Decide whether each statement agrees with the Linux discussion below, answering yes or no and quoting the deciding words of the text for each: (a) One commenter reports that BG3 ran well in Mint. (b) The commenter running nixos unstable has never had a kernel panic. (c) The system freezes on boot when only one display is plugged in.

[EXERCISE TEXT — start]

When I get back to my personal computer, I’m going to finally move to Linux. I’m a developer primarily on Microsoft technologies, but I’m willing to see if there is a way for me to work on Linux and branch out to other tech.
Vscode and dotnet core (5+) work well on linux
You can also run SQL Server via docker
Do you even need docker for MS-SQL?
I run Arch, so docker was the easiest method of installation.
Rather than try and figure out how to install a .deb manually (and lose package manager perks)
No, it’s not. And I say that as an almost-exclusively Linux users since at least 20 years.
What do you mean? My computer has never had Windows installed on it, so the end of Windows 10 support doesn’t affect me at all. I’m not sure what could be more simple than that.
Linux and Windows are different beasts entirely. Linux is perfect for some but needlessly complex and hard to support for others.
Most people normal people now days need a web browser and LibreOffice (or google docs variant). Pair that with Bazzite or other “ready to go” OS that comes pre installed with multimedia codecs, navidia drivers, a mobile like app store, a mobile like DE and it can be that simple.
Yeah it really isn’t that simple as Windows is deeply entrenched into society. If someone is looking to try Linux it is fairly simple to get into but saying it is somewhat a drop in replacement is not quite true.
Laughs in rolling release
laughs in kernel panics
I’m running nixos unstable. I did get some panics while hibernating with one kernel version, but otherwise it’s been super stable.
Enabling threadedirqs (real-time feature) on the kernel command line does make the kernel panic on boot though.
So glad I came back to Linux a couple years ago. I only use my windows partition to play a game that won’t work as well in Linux, and that list is pretty small for the games I play. Even BG3 worked great in Mint, using a 6 year old build.
the penguin migration was going just fine, until nvidia 570.124.04 dropped, which is when the misery started. :|
Got to check if I can roll back to earlier version.
This is the main barrier for me (other one is migrating a janky access database). I really don’t want to spend my 2 hours free time an evening troubleshooting Nvidia driver issues (4800S series).
Anyone with this card have an experience to share?
I’m currently on that version. May I ask what happened or what should I expect?
rtx3090, 5800x3d, wayland, sddm, kde:
- whole system freezes on boot (with somewhat garbled display) when display manager starts (sddm) - IF >1 displays are plugged in/powered on.
- no issues if sddm starts with one display, and THEN powering up second. - But this has to be done while in sddm, before logging in.

[EXERCISE TEXT — finish]
[SUPPLIED MATERIAL — start]

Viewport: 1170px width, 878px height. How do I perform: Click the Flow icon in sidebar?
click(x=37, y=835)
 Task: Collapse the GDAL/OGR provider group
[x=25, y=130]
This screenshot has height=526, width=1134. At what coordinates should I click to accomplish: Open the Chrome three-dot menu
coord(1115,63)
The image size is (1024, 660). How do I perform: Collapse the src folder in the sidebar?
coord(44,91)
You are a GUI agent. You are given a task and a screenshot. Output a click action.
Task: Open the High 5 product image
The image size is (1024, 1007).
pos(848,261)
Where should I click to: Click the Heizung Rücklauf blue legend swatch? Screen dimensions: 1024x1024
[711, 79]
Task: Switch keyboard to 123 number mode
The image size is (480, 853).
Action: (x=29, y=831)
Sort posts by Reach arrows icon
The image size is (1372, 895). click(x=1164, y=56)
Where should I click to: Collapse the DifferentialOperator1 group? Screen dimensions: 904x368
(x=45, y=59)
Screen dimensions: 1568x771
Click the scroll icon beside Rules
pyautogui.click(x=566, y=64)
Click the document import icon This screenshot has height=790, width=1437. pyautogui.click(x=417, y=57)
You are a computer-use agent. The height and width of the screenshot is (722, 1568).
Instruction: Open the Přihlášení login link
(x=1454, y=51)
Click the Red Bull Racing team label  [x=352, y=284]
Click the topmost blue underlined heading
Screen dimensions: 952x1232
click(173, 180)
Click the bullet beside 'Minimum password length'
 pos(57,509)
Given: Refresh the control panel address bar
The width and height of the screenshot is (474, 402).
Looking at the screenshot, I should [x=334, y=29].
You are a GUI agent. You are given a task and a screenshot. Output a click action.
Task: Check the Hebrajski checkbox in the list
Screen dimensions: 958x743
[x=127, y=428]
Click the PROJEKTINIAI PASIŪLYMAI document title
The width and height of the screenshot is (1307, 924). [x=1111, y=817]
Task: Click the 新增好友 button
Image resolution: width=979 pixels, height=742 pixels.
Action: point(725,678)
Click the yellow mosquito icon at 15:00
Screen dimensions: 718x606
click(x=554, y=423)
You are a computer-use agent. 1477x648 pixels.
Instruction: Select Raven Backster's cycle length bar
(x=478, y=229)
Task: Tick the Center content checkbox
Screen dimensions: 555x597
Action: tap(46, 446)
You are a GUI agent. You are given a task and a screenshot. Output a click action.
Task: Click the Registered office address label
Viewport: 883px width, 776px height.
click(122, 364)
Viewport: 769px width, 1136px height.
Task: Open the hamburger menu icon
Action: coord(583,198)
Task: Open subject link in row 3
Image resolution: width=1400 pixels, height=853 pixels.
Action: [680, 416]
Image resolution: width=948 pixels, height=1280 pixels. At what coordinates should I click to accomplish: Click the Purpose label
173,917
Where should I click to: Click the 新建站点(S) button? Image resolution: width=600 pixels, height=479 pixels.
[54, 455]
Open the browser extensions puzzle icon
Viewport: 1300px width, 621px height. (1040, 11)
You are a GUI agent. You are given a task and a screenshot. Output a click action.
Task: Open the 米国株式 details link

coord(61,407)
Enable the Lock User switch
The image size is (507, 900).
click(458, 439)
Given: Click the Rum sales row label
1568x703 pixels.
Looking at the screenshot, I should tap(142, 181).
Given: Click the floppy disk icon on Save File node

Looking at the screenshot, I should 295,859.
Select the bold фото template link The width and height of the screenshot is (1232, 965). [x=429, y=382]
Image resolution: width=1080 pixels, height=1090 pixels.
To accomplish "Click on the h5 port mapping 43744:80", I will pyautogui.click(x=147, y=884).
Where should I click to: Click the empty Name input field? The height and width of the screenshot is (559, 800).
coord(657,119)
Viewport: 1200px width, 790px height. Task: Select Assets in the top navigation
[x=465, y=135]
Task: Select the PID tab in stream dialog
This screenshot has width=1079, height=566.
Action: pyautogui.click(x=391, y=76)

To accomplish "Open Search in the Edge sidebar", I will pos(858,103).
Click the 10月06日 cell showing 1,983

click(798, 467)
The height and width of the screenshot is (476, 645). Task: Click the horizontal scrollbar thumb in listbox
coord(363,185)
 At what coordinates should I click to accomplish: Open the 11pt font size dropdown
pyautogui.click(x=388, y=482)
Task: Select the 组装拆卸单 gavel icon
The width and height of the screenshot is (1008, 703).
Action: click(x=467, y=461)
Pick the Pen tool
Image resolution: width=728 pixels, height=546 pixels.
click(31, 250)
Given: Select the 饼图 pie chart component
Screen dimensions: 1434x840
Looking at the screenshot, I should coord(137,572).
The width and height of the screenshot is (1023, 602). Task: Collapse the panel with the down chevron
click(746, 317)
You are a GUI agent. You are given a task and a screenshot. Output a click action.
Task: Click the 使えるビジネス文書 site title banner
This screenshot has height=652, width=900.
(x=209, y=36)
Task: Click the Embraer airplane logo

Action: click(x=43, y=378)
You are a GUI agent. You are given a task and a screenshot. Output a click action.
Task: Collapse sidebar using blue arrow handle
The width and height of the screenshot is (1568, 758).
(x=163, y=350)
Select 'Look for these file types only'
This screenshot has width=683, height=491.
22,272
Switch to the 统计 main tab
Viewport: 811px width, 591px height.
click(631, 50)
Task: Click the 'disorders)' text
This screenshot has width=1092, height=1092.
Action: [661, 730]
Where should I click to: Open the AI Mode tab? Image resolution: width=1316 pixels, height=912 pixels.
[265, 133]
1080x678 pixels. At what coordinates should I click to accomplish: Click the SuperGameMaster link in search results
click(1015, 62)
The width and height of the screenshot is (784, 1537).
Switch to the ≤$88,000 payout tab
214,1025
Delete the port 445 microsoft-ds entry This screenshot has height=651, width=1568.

[SUPPLIED MATERIAL — finish]

_TASK RESPONSE_
(a) Yes: "Even BG3 worked great in Mint, using a 6 year old build."
(b) No: "I did get some panics while hibernating with one kernel version"
(c) No: "IF >1 displays are plugged in/powered on."